_SOURCE DOCUMENT:_
↓

Holding Hands

As we walked the neighbor’s dog the other day, something happened that changed my day entirely. I had worn flip-flops as we left the house, not expecting to walk a mile with the dog or the children. But as we drove towards Home Depot (where they know us by name at this point), the children remembered they needed to feed and water Digby, so we stopped at our neighbor’s house. No problem, I thought, I can sit in the car while they complete their chores. They had failed to mention a walk was part of the deal.

So off we went around the circle. About half-way through the first loop, the youngest sighed and announced that having a dog is hard (she’s not much of a walker) and it would be easier if I carried her. I told her that wasn’t going to happen. She was hot, I was hot, and she is not as small as she used to be.

Another deep sigh from the seven year old.

Then, as if resigned to continuing our journey, she simply slipped her hand in mine.

As a parent, there is something very sweet when a child slips his or her hand in yours. All at once it gives you a feeling of pride and a sense of responsibility. She knew she was safe with me. She knew she could keep up if she stayed in step with dad. She knew she would not get lost, left behind, or left out if she simply held on.

As we walked, I wondered what went through her mind in the moments before she took my hand. We teach our children to hold our hands when they are very little and we are crossing the street. We teach our children to hold our hands in the store when the crowds are overwhelming. Though they fight about it, squeeze one another’s hands too hard, and generally annoy one another we hold hands when we pray at Mass. Sometimes on movie nights, when the movie is scary and the characters on the screen face the unknown, we hold hands. Somehow, the act of touching someone makes the unknown more bearable.

Do you remember the first time you held the hand of someone you loved as an adult? That moment there was a connection, a spark, a nervous calm as you realized you were falling in love?

It still overwhelms me sometimes to think about how much responsibility comes with raising children. Inside, I am still a child wishing I could hold the hand of my father or mother.

I know that the day is coming when the hands of my children will grow too big to hold. The day will come when they will reach for someone else’s hand to make them feel safe.

For now, however, I will hold on. I will protect them. I will guide them safely across the busy streets. And I will cherish the moments when they slip their hands in mine and, despite all my faults, trust that I will walk them home.

A Very Good Day

 

The first Father’s Day in our new home started with the family going to Mass together, breakfast at a local diner, and then for a short drive up the road – but it was Spirit led all the way.

The new issue of Time magazine arrived on Saturday and when child number three saw the list of names of those killed in Orlando, the questions started. “Why did they die?” (The same question is posed by the magazine itself.) “Who killed them?” “Why would he do that?” “Why do people shoot people?” “What’s a nightclub?”

All good questions, but I have to be honest that the last one made me laugh. These children have boring parents.

Sunday morning at Mass, Fr. John gave a stirring homily about the patience of God as we mere mortals take our time learning to love, honor, and respect each others. After all, it took centuries to unchain slavery from the modern world and longer still for women to even have the right to vote. His words reminded me that there are places in the world still learning such things and while we shake our heads in disgust at their inability to see things clearly, we continue to allow very bad people to do very bad things while we hide behind a document meant to protect freedoms, not facilitate murder.

↑

_ENTRIES:_
↓

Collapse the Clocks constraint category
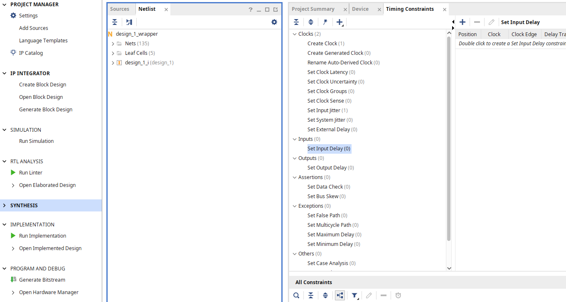The height and width of the screenshot is (302, 566). tap(295, 34)
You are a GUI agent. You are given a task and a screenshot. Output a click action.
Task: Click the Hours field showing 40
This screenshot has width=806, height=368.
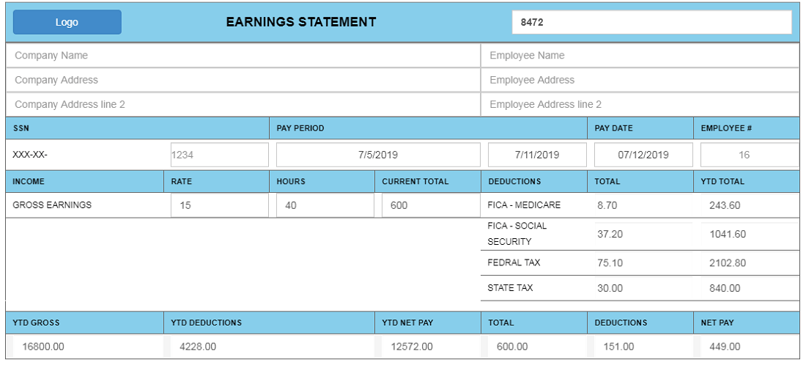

↑

_THE REQUEST:_ Quote the blog post from "All good questions, but" to "not facilitate murder.", inclusive. Rely on the blog post alone.

_TASK SOLUTION:_
All good questions, but I have to be honest that the last one made me laugh. These children have boring parents.

Sunday morning at Mass, Fr. John gave a stirring homily about the patience of God as we mere mortals take our time learning to love, honor, and respect each others. After all, it took centuries to unchain slavery from the modern world and longer still for women to even have the right to vote. His words reminded me that there are places in the world still learning such things and while we shake our heads in disgust at their inability to see things clearly, we continue to allow very bad people to do very bad things while we hide behind a document meant to protect freedoms, not facilitate murder.